- _Required work_
Reproduce each of the following items verbatim.
>> START Records shown
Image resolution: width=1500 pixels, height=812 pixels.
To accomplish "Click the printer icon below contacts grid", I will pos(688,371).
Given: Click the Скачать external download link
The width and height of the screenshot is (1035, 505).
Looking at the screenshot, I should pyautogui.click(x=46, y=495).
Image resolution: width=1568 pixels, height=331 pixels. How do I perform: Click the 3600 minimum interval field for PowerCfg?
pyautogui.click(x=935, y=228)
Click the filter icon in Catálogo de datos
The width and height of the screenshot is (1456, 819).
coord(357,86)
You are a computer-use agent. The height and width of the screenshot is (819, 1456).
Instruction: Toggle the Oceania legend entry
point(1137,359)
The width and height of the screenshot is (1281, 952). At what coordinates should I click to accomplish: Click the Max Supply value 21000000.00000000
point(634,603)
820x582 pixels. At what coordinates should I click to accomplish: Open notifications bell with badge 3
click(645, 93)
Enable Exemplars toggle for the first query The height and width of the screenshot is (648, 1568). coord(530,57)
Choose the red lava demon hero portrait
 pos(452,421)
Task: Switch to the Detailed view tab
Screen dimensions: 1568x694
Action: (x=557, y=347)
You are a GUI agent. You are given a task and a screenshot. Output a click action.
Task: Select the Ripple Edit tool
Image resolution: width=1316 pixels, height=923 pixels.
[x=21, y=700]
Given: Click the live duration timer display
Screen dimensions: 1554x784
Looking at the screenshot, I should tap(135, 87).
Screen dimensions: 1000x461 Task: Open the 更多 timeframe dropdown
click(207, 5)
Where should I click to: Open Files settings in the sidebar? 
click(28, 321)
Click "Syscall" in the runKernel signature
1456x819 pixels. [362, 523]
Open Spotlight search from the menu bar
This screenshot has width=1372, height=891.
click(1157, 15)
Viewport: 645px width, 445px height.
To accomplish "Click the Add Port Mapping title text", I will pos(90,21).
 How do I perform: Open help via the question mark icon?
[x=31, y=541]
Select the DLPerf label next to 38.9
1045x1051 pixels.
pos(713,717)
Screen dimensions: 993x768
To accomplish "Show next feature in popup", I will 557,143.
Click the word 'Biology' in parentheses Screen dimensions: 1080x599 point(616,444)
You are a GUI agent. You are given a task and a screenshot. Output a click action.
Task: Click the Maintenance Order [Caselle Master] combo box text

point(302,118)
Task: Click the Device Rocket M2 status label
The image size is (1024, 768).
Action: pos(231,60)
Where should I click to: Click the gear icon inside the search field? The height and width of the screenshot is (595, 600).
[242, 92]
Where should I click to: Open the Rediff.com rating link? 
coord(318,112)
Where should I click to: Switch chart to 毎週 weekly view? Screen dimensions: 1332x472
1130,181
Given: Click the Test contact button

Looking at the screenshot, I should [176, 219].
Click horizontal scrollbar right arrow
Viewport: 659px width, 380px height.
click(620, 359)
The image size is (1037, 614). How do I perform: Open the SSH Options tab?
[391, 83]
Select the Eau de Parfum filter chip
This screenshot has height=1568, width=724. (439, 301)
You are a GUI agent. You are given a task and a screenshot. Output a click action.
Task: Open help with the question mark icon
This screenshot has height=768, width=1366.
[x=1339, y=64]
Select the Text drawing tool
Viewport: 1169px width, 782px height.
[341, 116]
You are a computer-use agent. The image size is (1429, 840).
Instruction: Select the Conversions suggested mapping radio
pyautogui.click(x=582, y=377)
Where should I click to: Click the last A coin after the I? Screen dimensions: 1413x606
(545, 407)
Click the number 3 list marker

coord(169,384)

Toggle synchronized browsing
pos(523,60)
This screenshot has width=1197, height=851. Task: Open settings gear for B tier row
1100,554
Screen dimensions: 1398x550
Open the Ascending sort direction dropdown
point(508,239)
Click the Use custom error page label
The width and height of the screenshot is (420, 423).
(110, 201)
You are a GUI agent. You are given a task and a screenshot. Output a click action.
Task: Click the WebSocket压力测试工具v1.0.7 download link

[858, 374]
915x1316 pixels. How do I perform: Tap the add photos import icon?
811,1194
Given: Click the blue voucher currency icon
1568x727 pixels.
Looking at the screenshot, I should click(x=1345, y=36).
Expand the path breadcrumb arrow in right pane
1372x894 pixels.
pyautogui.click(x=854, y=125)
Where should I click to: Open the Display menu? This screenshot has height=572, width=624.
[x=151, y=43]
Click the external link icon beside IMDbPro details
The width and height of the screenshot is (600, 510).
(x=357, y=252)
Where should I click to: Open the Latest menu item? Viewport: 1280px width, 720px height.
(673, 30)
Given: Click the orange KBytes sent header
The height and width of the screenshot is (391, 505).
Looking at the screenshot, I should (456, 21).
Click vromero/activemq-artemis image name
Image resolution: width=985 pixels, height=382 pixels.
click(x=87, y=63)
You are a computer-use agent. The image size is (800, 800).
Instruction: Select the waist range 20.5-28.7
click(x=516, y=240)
>> END Records shown
- _Solution below_
Image resolution: width=1500 pixels, height=812 pixels.
To accomplish "Click the printer icon below contacts grid", I will pos(688,371).
Given: Click the Скачать external download link
The width and height of the screenshot is (1035, 505).
Looking at the screenshot, I should pyautogui.click(x=46, y=495).
Image resolution: width=1568 pixels, height=331 pixels. How do I perform: Click the 3600 minimum interval field for PowerCfg?
pyautogui.click(x=935, y=228)
Click the filter icon in Catálogo de datos
The width and height of the screenshot is (1456, 819).
coord(357,86)
You are a computer-use agent. The height and width of the screenshot is (819, 1456).
Instruction: Toggle the Oceania legend entry
point(1137,359)
The width and height of the screenshot is (1281, 952). At what coordinates should I click to accomplish: Click the Max Supply value 21000000.00000000
point(634,603)
820x582 pixels. At what coordinates should I click to accomplish: Open notifications bell with badge 3
click(645, 93)
Enable Exemplars toggle for the first query The height and width of the screenshot is (648, 1568). coord(530,57)
Choose the red lava demon hero portrait
 pos(452,421)
Task: Switch to the Detailed view tab
Screen dimensions: 1568x694
Action: (x=557, y=347)
You are a GUI agent. You are given a task and a screenshot. Output a click action.
Task: Select the Ripple Edit tool
Image resolution: width=1316 pixels, height=923 pixels.
[x=21, y=700]
Given: Click the live duration timer display
Screen dimensions: 1554x784
Looking at the screenshot, I should tap(135, 87).
Screen dimensions: 1000x461 Task: Open the 更多 timeframe dropdown
click(207, 5)
Where should I click to: Open Files settings in the sidebar? 
click(28, 321)
Click "Syscall" in the runKernel signature
1456x819 pixels. [362, 523]
Open Spotlight search from the menu bar
This screenshot has width=1372, height=891.
click(1157, 15)
Viewport: 645px width, 445px height.
To accomplish "Click the Add Port Mapping title text", I will pos(90,21).
 How do I perform: Open help via the question mark icon?
[x=31, y=541]
Select the DLPerf label next to 38.9
1045x1051 pixels.
pos(713,717)
Screen dimensions: 993x768
To accomplish "Show next feature in popup", I will 557,143.
Click the word 'Biology' in parentheses Screen dimensions: 1080x599 point(616,444)
You are a GUI agent. You are given a task and a screenshot. Output a click action.
Task: Click the Maintenance Order [Caselle Master] combo box text

point(302,118)
Task: Click the Device Rocket M2 status label
The image size is (1024, 768).
Action: pos(231,60)
Where should I click to: Click the gear icon inside the search field? The height and width of the screenshot is (595, 600).
[242, 92]
Where should I click to: Open the Rediff.com rating link? 
coord(318,112)
Where should I click to: Switch chart to 毎週 weekly view? Screen dimensions: 1332x472
1130,181
Given: Click the Test contact button

Looking at the screenshot, I should [176, 219].
Click horizontal scrollbar right arrow
Viewport: 659px width, 380px height.
click(620, 359)
The image size is (1037, 614). How do I perform: Open the SSH Options tab?
[391, 83]
Select the Eau de Parfum filter chip
This screenshot has height=1568, width=724. (439, 301)
You are a GUI agent. You are given a task and a screenshot. Output a click action.
Task: Open help with the question mark icon
This screenshot has height=768, width=1366.
[x=1339, y=64]
Select the Text drawing tool
Viewport: 1169px width, 782px height.
[341, 116]
You are a computer-use agent. The image size is (1429, 840).
Instruction: Select the Conversions suggested mapping radio
pyautogui.click(x=582, y=377)
Where should I click to: Click the last A coin after the I? Screen dimensions: 1413x606
(545, 407)
Click the number 3 list marker

coord(169,384)

Toggle synchronized browsing
pos(523,60)
This screenshot has width=1197, height=851. Task: Open settings gear for B tier row
1100,554
Screen dimensions: 1398x550
Open the Ascending sort direction dropdown
point(508,239)
Click the Use custom error page label
The width and height of the screenshot is (420, 423).
(110, 201)
You are a GUI agent. You are given a task and a screenshot. Output a click action.
Task: Click the WebSocket压力测试工具v1.0.7 download link

[858, 374]
915x1316 pixels. How do I perform: Tap the add photos import icon?
811,1194
Given: Click the blue voucher currency icon
1568x727 pixels.
Looking at the screenshot, I should click(x=1345, y=36).
Expand the path breadcrumb arrow in right pane
1372x894 pixels.
pyautogui.click(x=854, y=125)
Where should I click to: Open the Display menu? This screenshot has height=572, width=624.
[x=151, y=43]
Click the external link icon beside IMDbPro details
The width and height of the screenshot is (600, 510).
(x=357, y=252)
Where should I click to: Open the Latest menu item? Viewport: 1280px width, 720px height.
(673, 30)
Given: Click the orange KBytes sent header
The height and width of the screenshot is (391, 505).
Looking at the screenshot, I should (456, 21).
Click vromero/activemq-artemis image name
Image resolution: width=985 pixels, height=382 pixels.
click(x=87, y=63)
You are a computer-use agent. The image size is (800, 800).
Instruction: Select the waist range 20.5-28.7
click(x=516, y=240)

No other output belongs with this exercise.